Time in heart rate zones during training and matches in professional football: a descriptive analysis of nearly 1000 microcycles from 20 teams
Buchheit M, Parak J, Myllymäki T. Time in heart rate zones during training and matches in professional football: a descriptive analysis of nearly 1000 microcycles from 20 teams. Sport Perf Sci Rep. 2026;301:v1.
This is the natural follow-up to the work I did with Akubat and colleagues, where we pooled 12 studies and proposed a minimum maintenance dose of about 30 (±20) min per week in high HR zones. That paper asked “how much do players need?” This one asks the obvious next question: do real teams actually hit it?
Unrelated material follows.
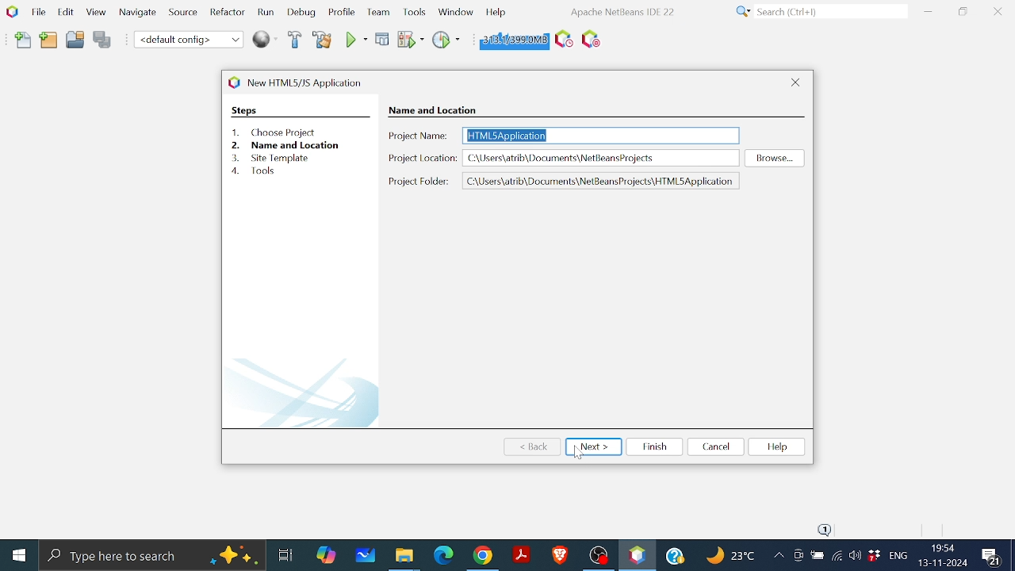  What do you see at coordinates (267, 38) in the screenshot?
I see `Web` at bounding box center [267, 38].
With the help of Jakub Parak and Tero Myllymäki at Firstbeat, we looked at 948 microcycles from 20 pro teams across 9 leagues. I owe them a big thank you. Without the scale of the Firstbeat dataset this question could not be answered honestly. Single-team descriptions can only take you so far.
What we found:
- Above 80% HRmax, training alone broadly meets the dose. Above 90% HRmax, it falls well short.
- Starters reach the high intensity mostly through the match, not training.
- Non-starters get the volume from compensation work but rarely the 90% HRmax intensity. That gap is the real practical message for me.
- GPS-based compensation often delivers distance and high-speed running but misses the metabolic stimulus. We have to design for the HR zone, not just the external target.
The honest takeaway: meeting a maintenance dose is not the same as delivering a stimulus that improves fitness, and match minutes are not the same as training minutes.